● **AANGELEVERDE TEKST**
Wij Willem-Alexander, bij de gratie Gods, Koning der Nederlanden, Prins van Oranje-Nassau,
enz. enz. enz.
Op voordracht van de Staatssecretaris van Financiën van 16 december 2020, nr. 2020-0000244759,
Directoraat-Generaal voor Fiscale Zaken, Directie Internationale Zaken en Verbruiksbelastingen;
Gelet op artikel II van de Wet vliegbelasting;
Hebben goedgevonden en verstaan:
’s-Gravenhage, 16 december 2020
Willem-Alexander
De Staatssecretaris van Financiën, J.A. Vijlbrief
Uitgegeven de drieëntwintigste december 2020
De Minister van Justitie en Veiligheid, F.B.J. Grapperhaus
NOTA VAN TOELICHTING
Algemeen
Dit besluit regelt de inwerkingtreding van de Wet vliegbelasting, alsmede de lengte
van het eerste belastingtijdvak waarover de vliegbelasting wordt geheven.

● **OPDRACHT**
Wat regelt het besluit in de aangeleverde tekst volgens de nota van toelichting? Antwoord alstublieft in één zin.

● **AANGELEVERD MATERIAAL**
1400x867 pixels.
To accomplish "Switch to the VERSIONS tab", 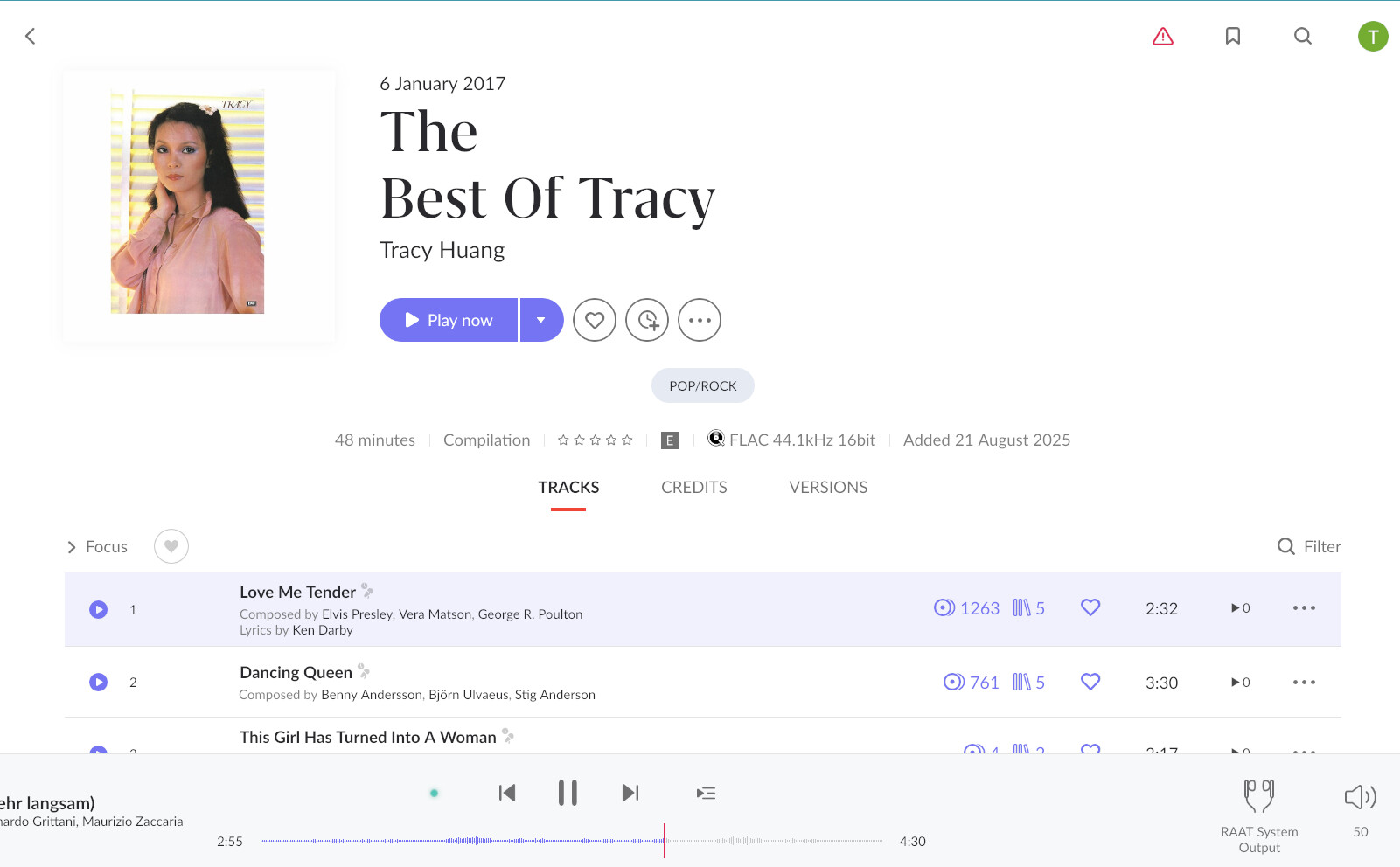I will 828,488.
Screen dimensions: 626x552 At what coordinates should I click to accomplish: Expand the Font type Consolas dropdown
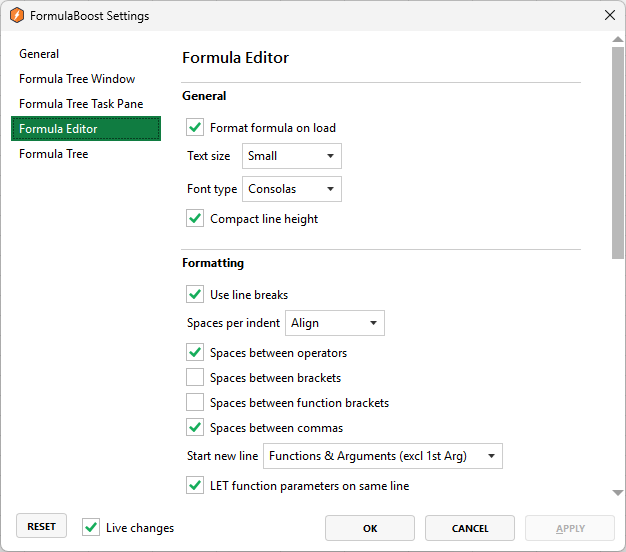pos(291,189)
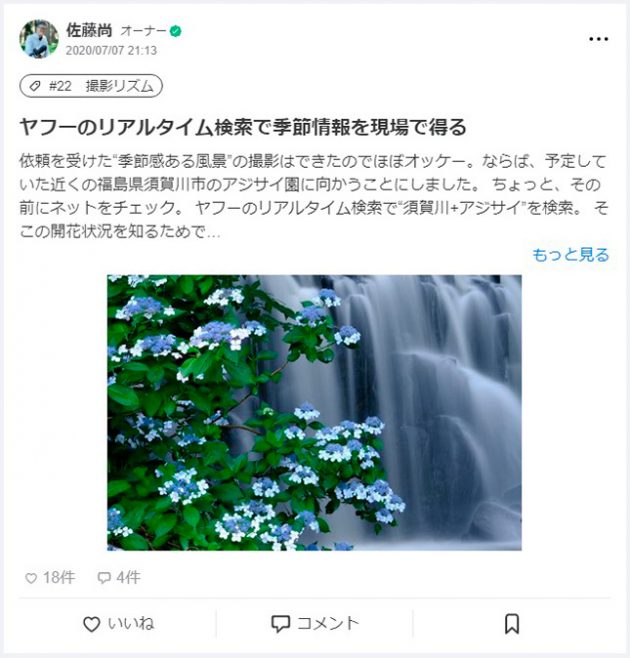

● **RESULTAAT**
Het besluit regelt de inwerkingtreding van de Wet vliegbelasting en de lengte van het eerste belastingtijdvak waarover de vliegbelasting wordt geheven.